Tomatoes are naturally lower in sugar, with one cup of this fruit containing only 4 grams of this nutrient. Tomatoes also contain lycopene, a carotenoid that has the ability to decrease body glucose and raise insulin levels, although well-designed studies confirming this effect are needed.
As a source of fiber, including tomatoes in dishes may help manage blood sugars as well, thanks to the ability of this nutrient helping slow digestion once consumed. And the potassium naturally found in these summertime fruits may have a positive effect on insulin resistance.
Enjoying coconut can add some unique and utterly satisfying flavor to many meals and snacks. And people who are trying to manage their blood sugars will delight in knowing that this tropical fruit is naturally low in sugar, containing only 5 grams per one-cup serving.
Coconut also contains fat and fiber, adding to the list of reasons why this fruit is a-ok when trying to manage blood sugar.
When choosing your coconut, avoid sweetened coconut flakes, which can be high in added sugar after processing. Instead, people should opt for fresh coconut meat, and in appropriate serving sizes. While coconut won’t significantly raise blood sugars, it does contain saturated fat, which is a variety of fat that should be consumed in limited amounts, especially for people who are at risk of developing heart disease.
As if people need to be convinced to eat avocados, these creamy and satisfying fruits are incredibly low in sugar (1 gram per serving, to be exact), contain healthy blood sugar-supporting healthy fats and fiber, and are a natural source of magnesium , a mineral that promotes insulin sensitivity.

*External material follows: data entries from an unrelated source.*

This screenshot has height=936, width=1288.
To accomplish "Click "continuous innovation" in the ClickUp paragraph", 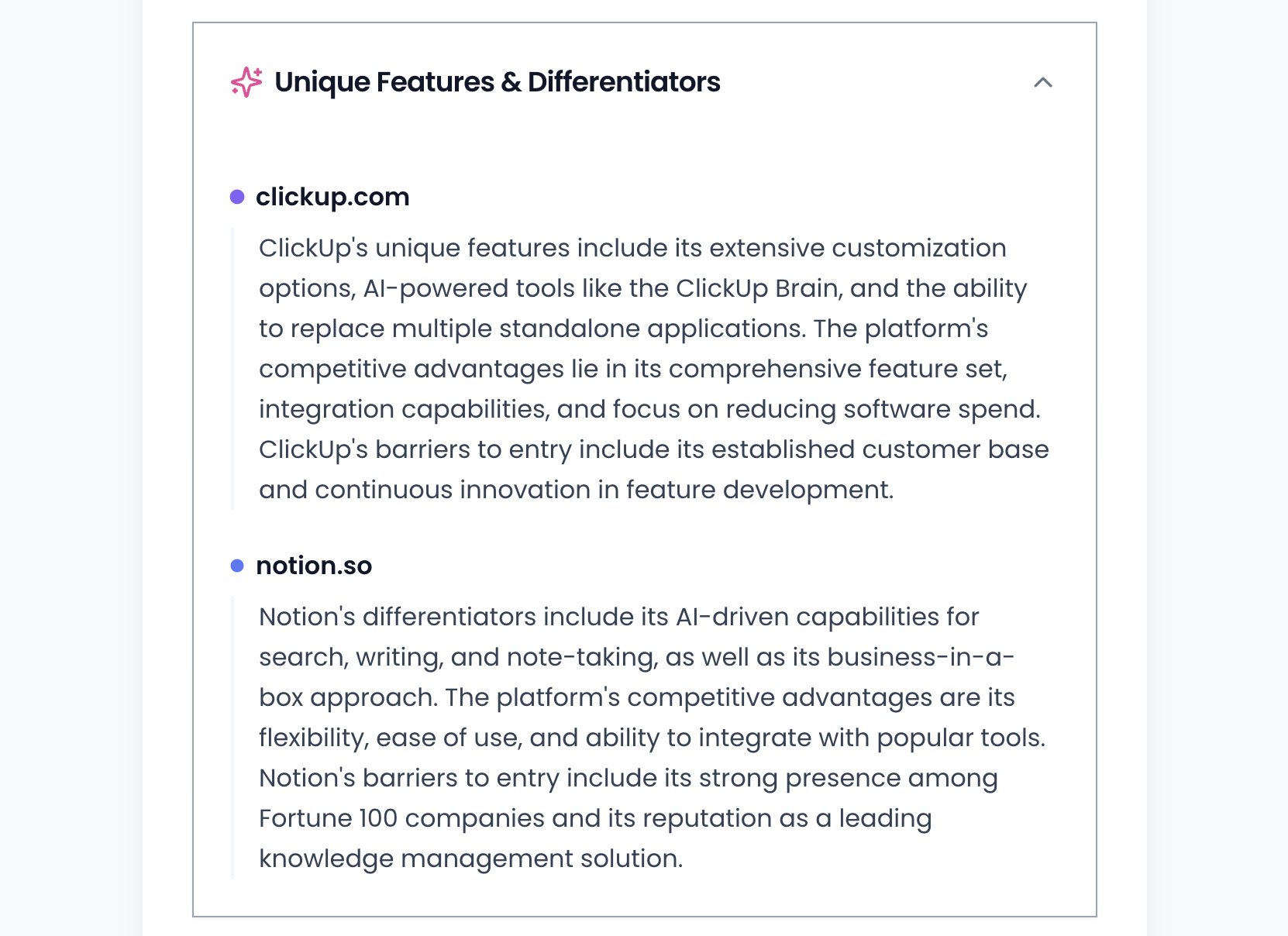I will (453, 490).
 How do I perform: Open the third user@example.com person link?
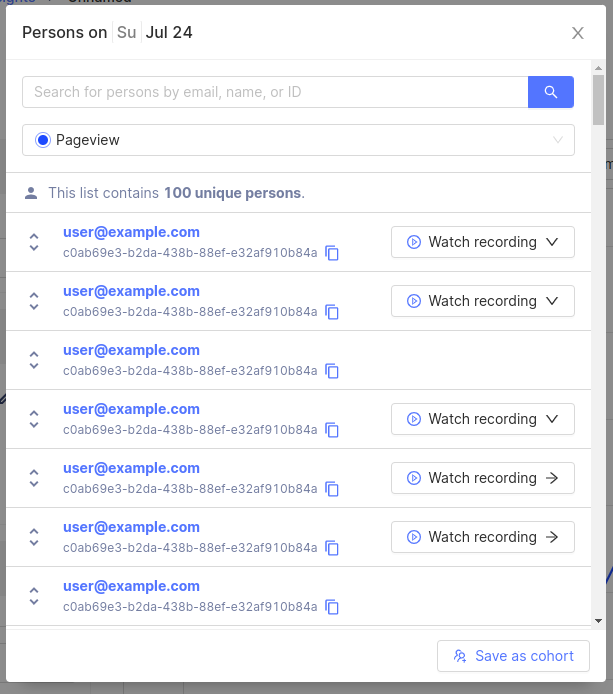(x=131, y=350)
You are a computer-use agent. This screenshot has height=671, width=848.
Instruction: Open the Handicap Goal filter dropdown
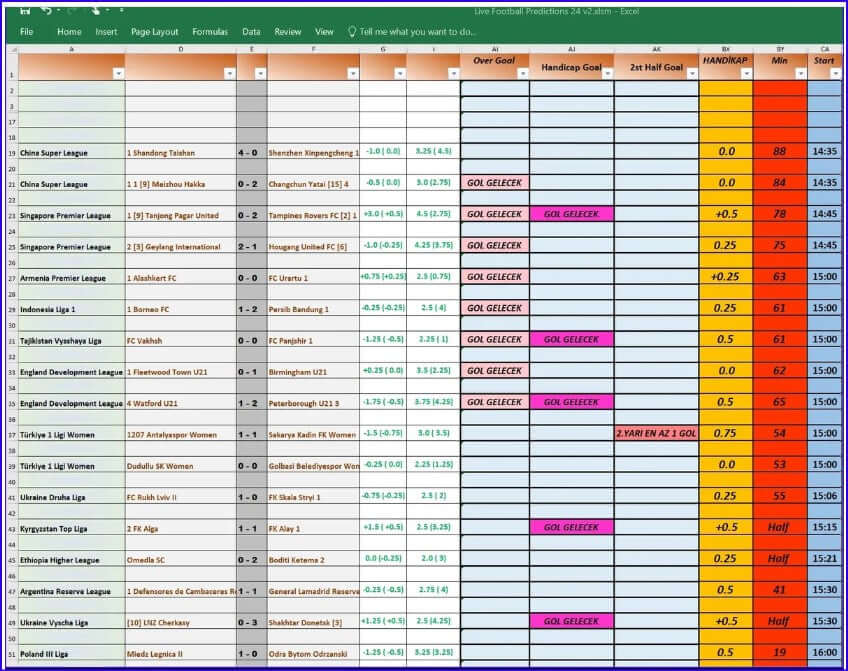[x=610, y=73]
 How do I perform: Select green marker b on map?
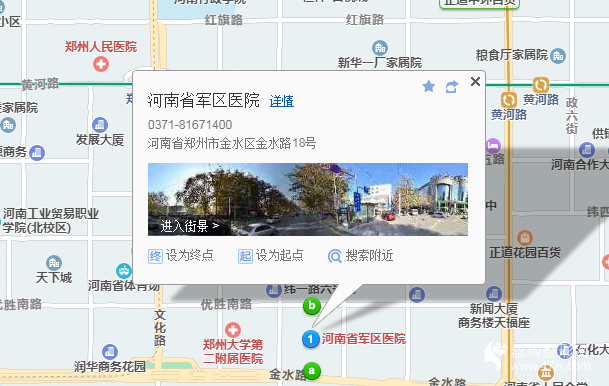(311, 306)
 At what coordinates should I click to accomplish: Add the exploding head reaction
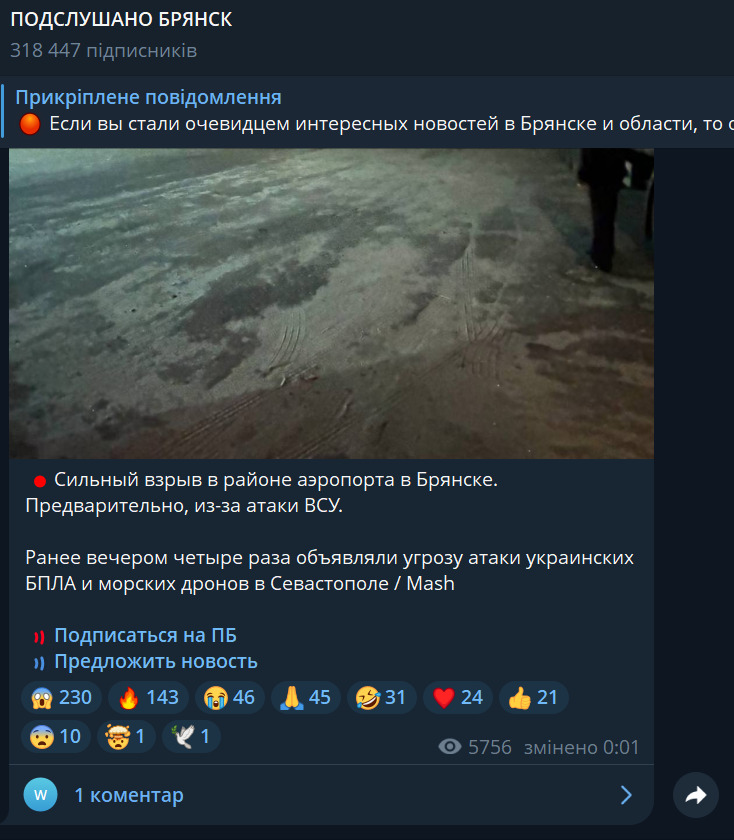pos(126,737)

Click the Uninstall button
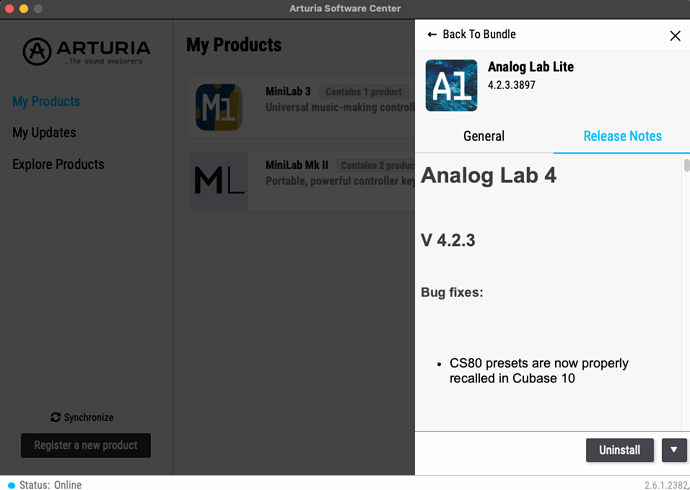pos(620,450)
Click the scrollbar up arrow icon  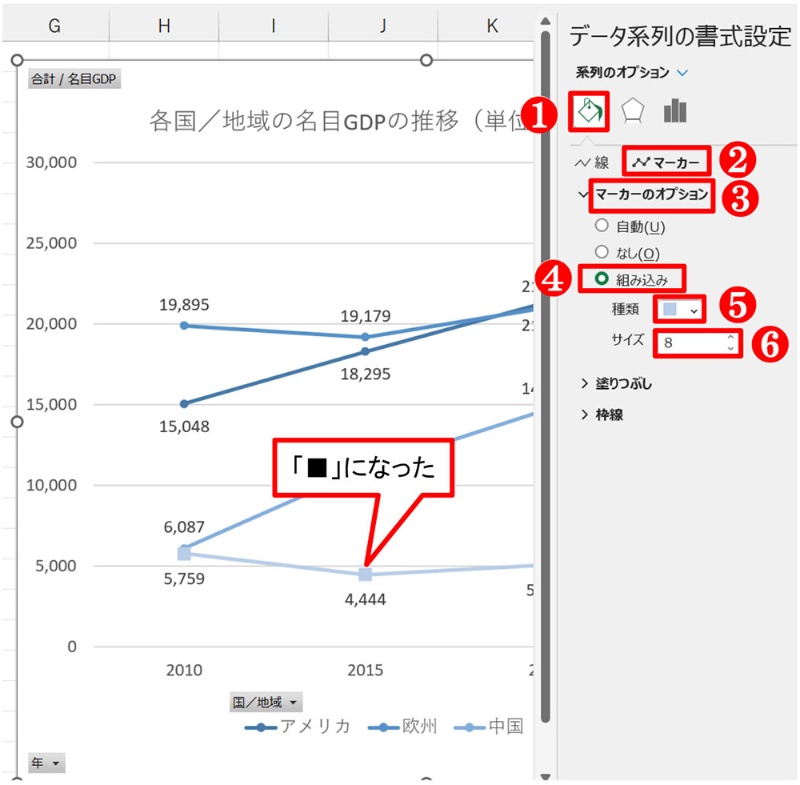pos(544,20)
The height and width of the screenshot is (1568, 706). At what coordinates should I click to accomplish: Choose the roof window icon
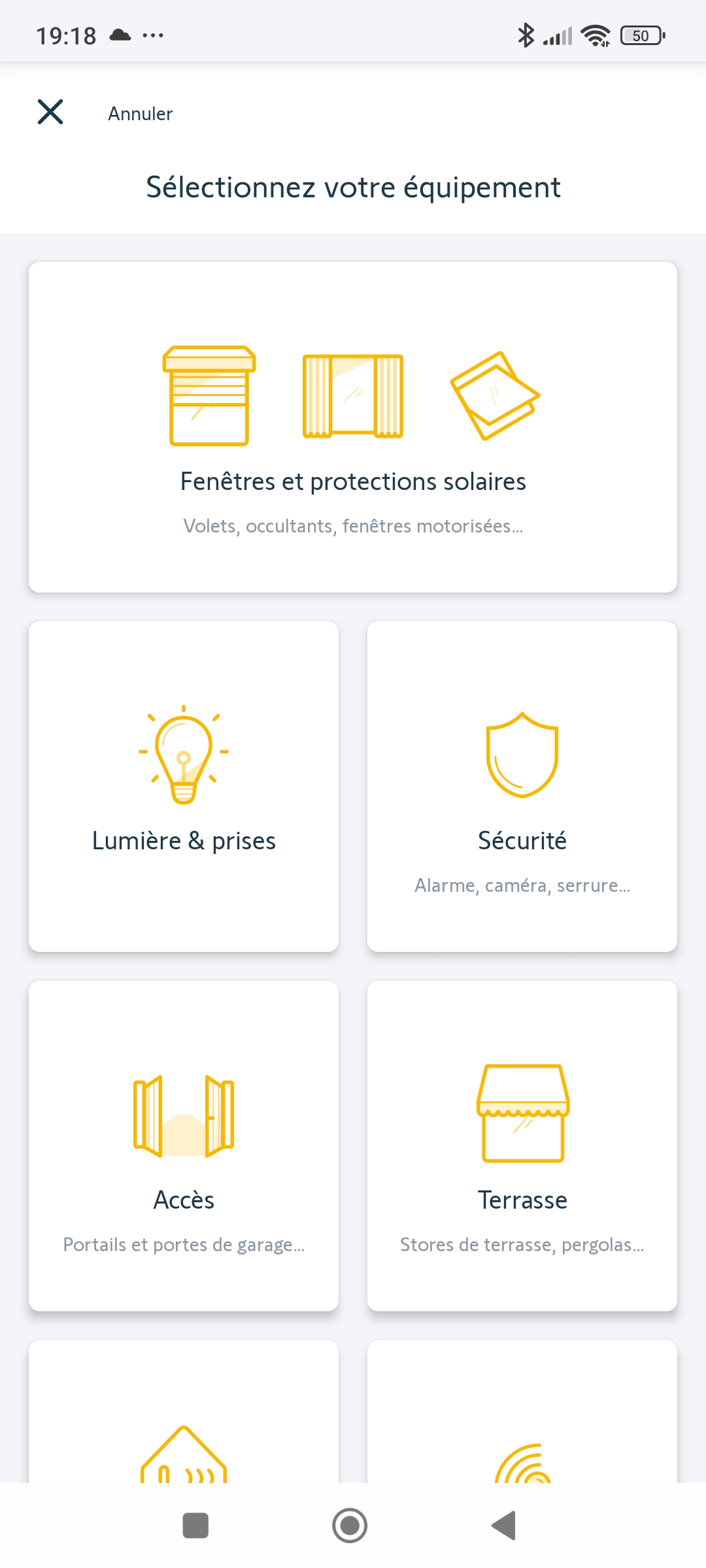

In fact, according to results of a clinical trial, partially replacing complex carbohydrates with monounsaturated fatty acids, like avocados, helps maintain adequate glycemic control, highlighting why including these healthy fats found in avocados is a healthy addition to a blood sugar-friendly diet.
When enjoying your avocados, keep in mind that this fruit is quite caloric, and eating too many calories may contribute to weight gain over time—an outcome that may contribute to blood sugar control challenges. As such, keep your avocado portion intake at a reasonable amount (ideally 1/3 of a medium avocado).